| EXERCISE PROMPT |
Only the lines from the one containing "Task: Click the chevron" through the end of the entries are to be copied, exactly and without pictures, please.

Items from a dataset:
-- Opening Marker --
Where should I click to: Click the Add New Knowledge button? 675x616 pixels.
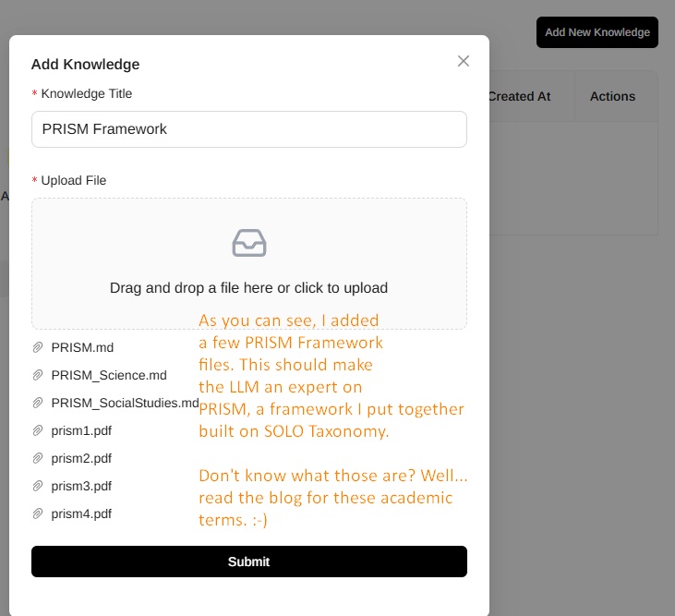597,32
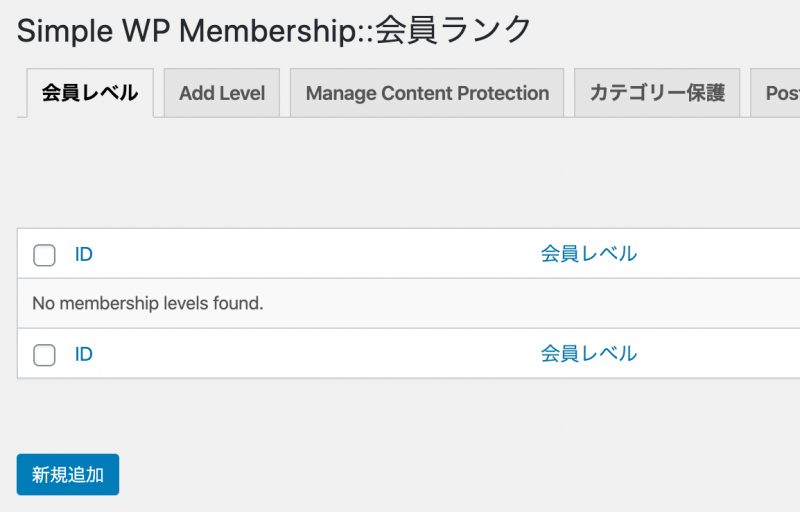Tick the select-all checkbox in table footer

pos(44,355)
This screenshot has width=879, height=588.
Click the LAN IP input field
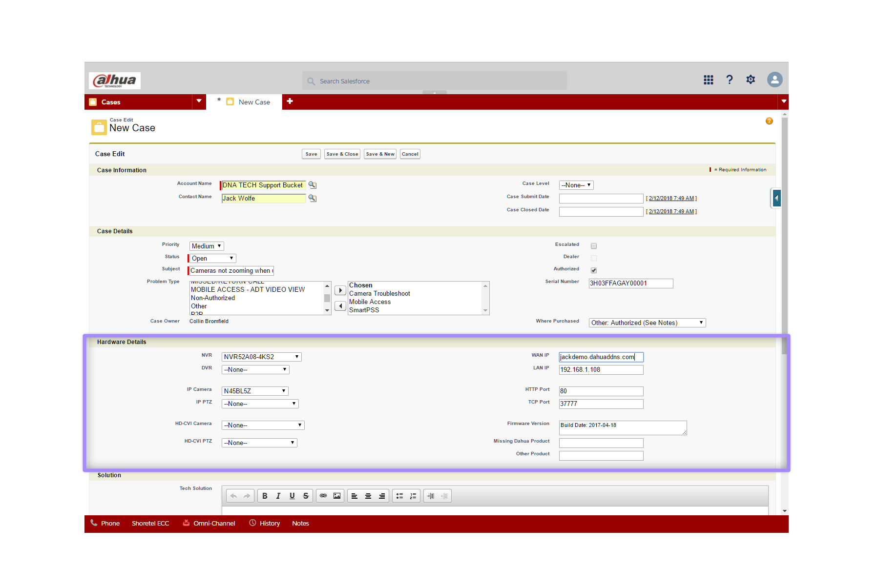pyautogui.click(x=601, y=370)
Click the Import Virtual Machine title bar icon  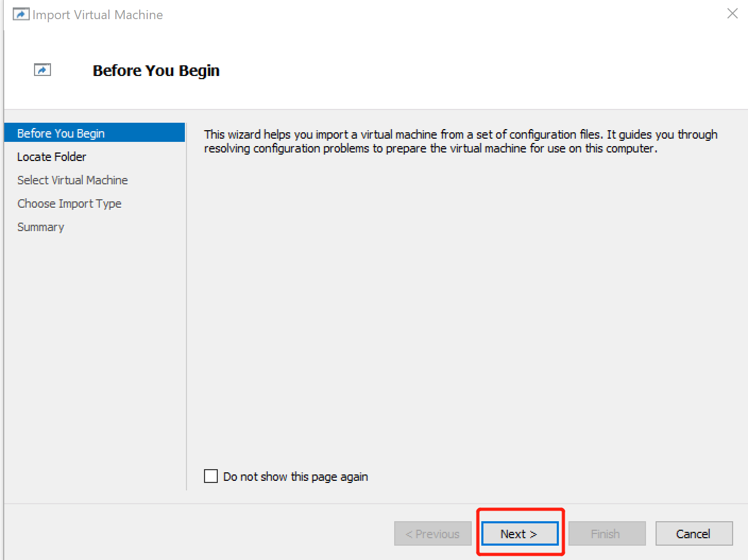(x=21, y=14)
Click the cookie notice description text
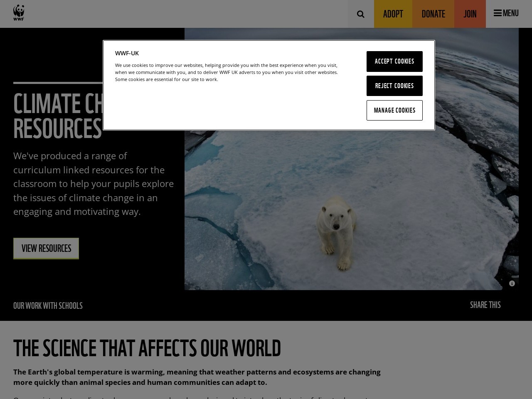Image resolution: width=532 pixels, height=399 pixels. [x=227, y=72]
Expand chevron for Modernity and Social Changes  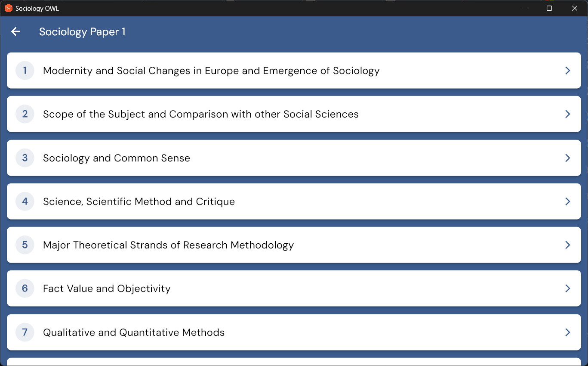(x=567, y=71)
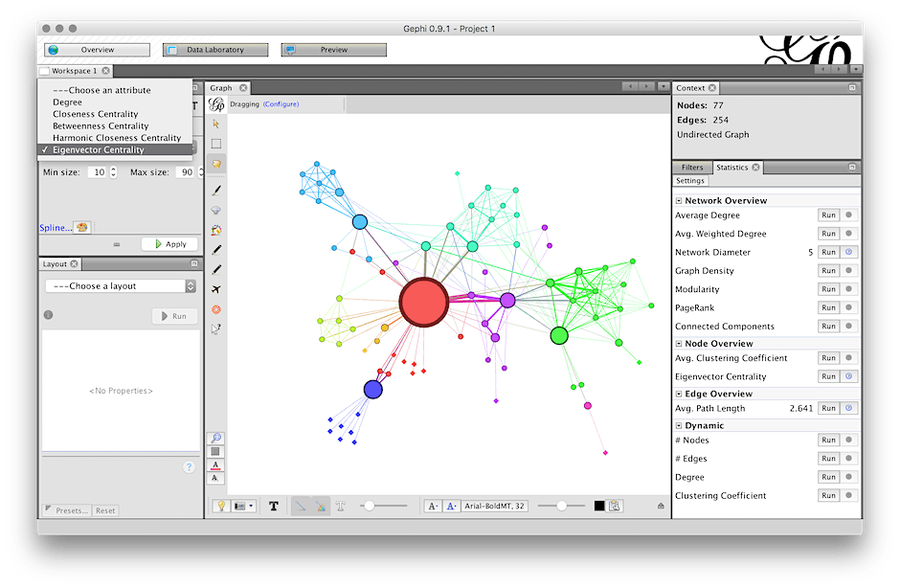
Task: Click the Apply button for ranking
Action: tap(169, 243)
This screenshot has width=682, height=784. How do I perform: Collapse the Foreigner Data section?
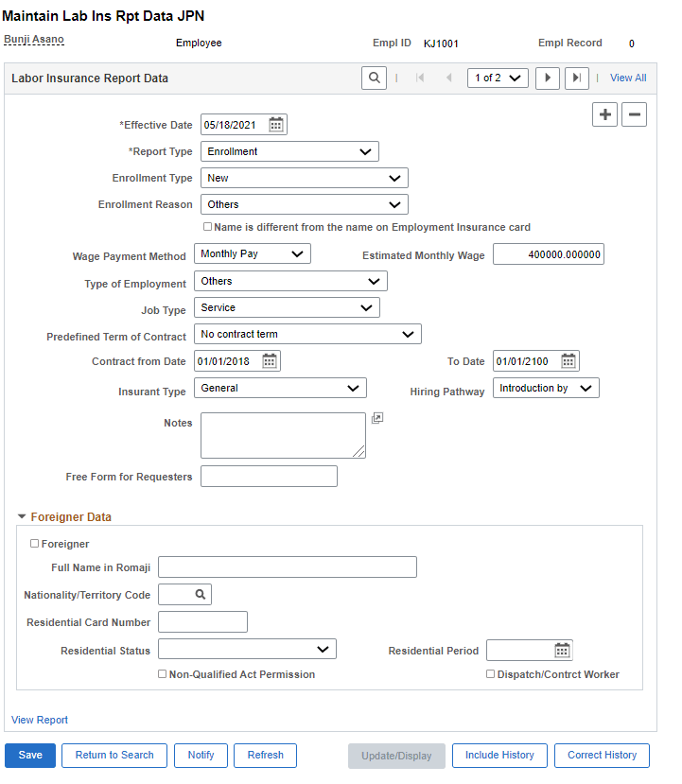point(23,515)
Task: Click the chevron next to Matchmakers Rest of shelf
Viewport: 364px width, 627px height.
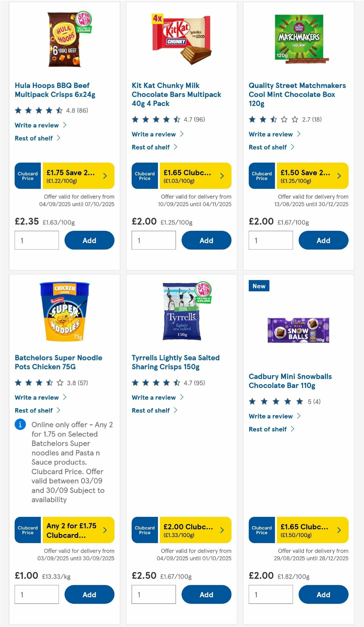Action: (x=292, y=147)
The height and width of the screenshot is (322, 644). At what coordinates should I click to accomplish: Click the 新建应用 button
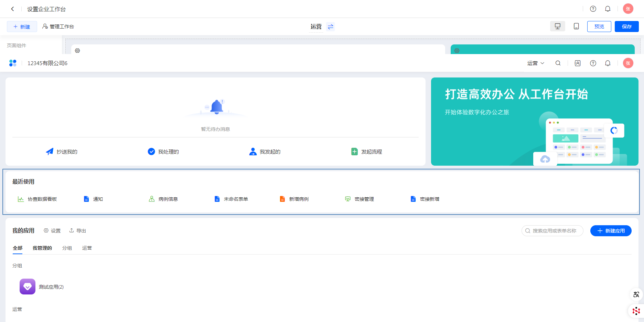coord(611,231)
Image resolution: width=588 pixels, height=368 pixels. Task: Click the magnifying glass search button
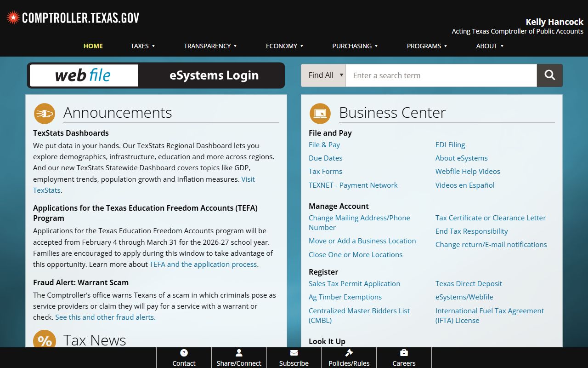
-- Closing Marker --
| YOUR SOLUTION |
Task: Click the chevron next to Matchmakers Rest of shelf
Viewport: 364px width, 627px height.
Action: (x=292, y=147)
The height and width of the screenshot is (322, 644). At what coordinates should I click to accomplish: Click the 新建应用 button
coord(611,231)
Image resolution: width=588 pixels, height=368 pixels. Task: Click the magnifying glass search button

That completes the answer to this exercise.